Éditorial

Une crise politique au sommet du pouvoir qui en cache peut-être une autre plus profonde

05 mai 2019

MALI

 

En poste depuis 16 mois, le premier ministre malien, Soumeylou Boubèye Maïga, a été contraint de présenter sa démission le 18 avril dernier. Même les députés de son propre camp ont voté pour son renvoi. Il a été remplacé par son ministre de l’Economie et des Finances, Boubou Cissé.

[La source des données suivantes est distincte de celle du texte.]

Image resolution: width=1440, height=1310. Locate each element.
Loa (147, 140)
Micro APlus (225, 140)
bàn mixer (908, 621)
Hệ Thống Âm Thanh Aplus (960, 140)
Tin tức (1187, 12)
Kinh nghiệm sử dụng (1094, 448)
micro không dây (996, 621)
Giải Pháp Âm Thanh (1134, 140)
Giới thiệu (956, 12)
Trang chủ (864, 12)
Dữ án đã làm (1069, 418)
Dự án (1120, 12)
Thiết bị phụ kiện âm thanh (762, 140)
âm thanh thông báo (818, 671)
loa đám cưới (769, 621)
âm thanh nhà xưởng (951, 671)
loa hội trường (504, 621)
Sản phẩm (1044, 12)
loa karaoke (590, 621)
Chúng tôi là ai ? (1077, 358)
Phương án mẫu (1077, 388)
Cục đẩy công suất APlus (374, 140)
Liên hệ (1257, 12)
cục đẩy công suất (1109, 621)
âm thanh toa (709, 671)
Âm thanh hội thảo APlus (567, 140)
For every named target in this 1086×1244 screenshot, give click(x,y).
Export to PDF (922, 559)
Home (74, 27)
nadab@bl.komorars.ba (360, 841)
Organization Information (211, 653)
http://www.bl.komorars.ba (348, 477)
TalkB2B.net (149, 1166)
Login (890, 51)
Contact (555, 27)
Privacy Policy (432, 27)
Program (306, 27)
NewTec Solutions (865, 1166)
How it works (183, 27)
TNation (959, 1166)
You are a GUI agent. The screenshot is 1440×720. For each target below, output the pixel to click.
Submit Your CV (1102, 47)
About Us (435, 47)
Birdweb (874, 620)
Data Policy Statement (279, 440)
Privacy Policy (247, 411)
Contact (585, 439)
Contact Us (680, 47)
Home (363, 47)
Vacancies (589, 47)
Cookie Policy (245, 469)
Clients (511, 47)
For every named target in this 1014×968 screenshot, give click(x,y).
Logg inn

Ce qui a précipité sa démission, ce n’est pas la fronde des députés mais surtout la fronde du milieu religieux dirigé par l’imam Mahmoud Dicko, très influent au sein du Haut conseil islamique du Mali (HCIM). Ce dernier vient de quitter la présidence de cette organisation musulmane mais il reste toujours l’homme qui rassemble des foules lors de grands meetings pour fustiger la politique du gouvernement malien, notamment contre l’ancien Premier ministre. Il a dénoncé pêle-mêle, son « laxisme » en matière d’enseignement dans les écoles publiques. Il a accusé ce premier ministre d’être un anti musulman en voulant introduire une petite dose d’éducation sexuelle jugée trop « occidentalisée ». Ce dernier a dû faire marche arrière en supprimant ce petit chapitre mc’était trop tard aux yeux des tenants de l’islam rigoriste. Il est aussi accusé de « mollesse » en matière de lutte contre la délinquance (les partisans de Dicko veulent que la peine de mort soit appliquée contre les délinquants), d’être « incapable » de faire face à l’insécurité dans la nord et dans le centre du pays, de laisser la part trop belle aux forces françaises dans la gestion du conflit militaro-politique qui prévaut dans le Nord, etc.

Toutes ces diatribes lancées par l’imam Mahmoud Dicko rencontrent un écho favorable au sein de la population, plus particulièrement dans la capitale où plusieurs dizaines de milliers de personnes se rassemblent dans le stade ou sur la place publique pour écouter ses prêches. Il a profité de l’énorme émotion de la population suite au massacre perpétré le 23 mars dernier par des miliciens armés contre le village peul d’Ogossagou. À son appel, entre autres, plusieurs dizaines de milliers de personnes (30 à 50 000 selon certains observateurs) ont manifesté le vendredi 5 avril dans la capitale. On pouvait lire sur les pancartes des slogans comme : « Stop au génocide de la France au Mali », « Le seul problème du Mali, c’est la France ». D’autres slogans portaient sur « la mauvaise gestion » du gouvernement et demandaient la démission du Premier ministre, voire du président malien.

Le récent retrait de l’imam Dicko de la présidence du HCIM est loin de signifier la baisse de son influence mais probablement une lutte au sommet de cette instance entre différents clans, ceux qui sont plutôt favorables au pouvoir et ceux qui lui sont de plus en plus hostiles. Il n’est pas impossible que Dicko ait une ambition politique qui dépasse la simple direction de cette instance religieuse. Certains disent qu’il attend son heure. En tout cas, les travailleurs, et plus généralement, les populations pauvres excédées par la gabegie au sommet du pouvoir, par les détournements de fonds et la dilapidation des deniers publiques par une clique autour du cercle présidentiel, n’ont aucun intérêt à favoriser la montée en puissance d’un imam comme Dicko (ou d’autres) car leur arrivée au pouvoir ne signifiera aucunement un progrès dans quelques domaines que ce soit. On a vu à Tombouctou et dans certaines localités au nord du Mali ce dont ces gens-là (ou leurs semblables d’autres tendances) sont capables d’imposer lorsqu’ils parviennent au pouvoir.

Dans la crise actuelle, les travailleurs ont des choses à dire et à réclamer en tant que classe sociale exploitée. Les enseignants tout dernièrement, le personnel hospitalier, les magistrats, les employés des ministères et d’autres secteurs de l’administration comme celle des territoires, ont montré leur colère contre la dégradation de leur pouvoir d’achat. Leurs grèves avaient secoué le pouvoir jusqu’au sommet. C’est d’ailleurs suite à ces grèves qu’IBK avait nommé Soumeylou Boubèye Maïga au poste de Premier ministre dans l’espoir de désamorcer la fronde sociale. La seule force sur laquelle les travailleurs peuvent compter, c’est celle de leurs propres luttes autour des revendications propres à eux, tout en se méfiant des faux amis qui ne manqueront pas d’utiliser de la démagogie pour s’appuyer sur leurs luttes.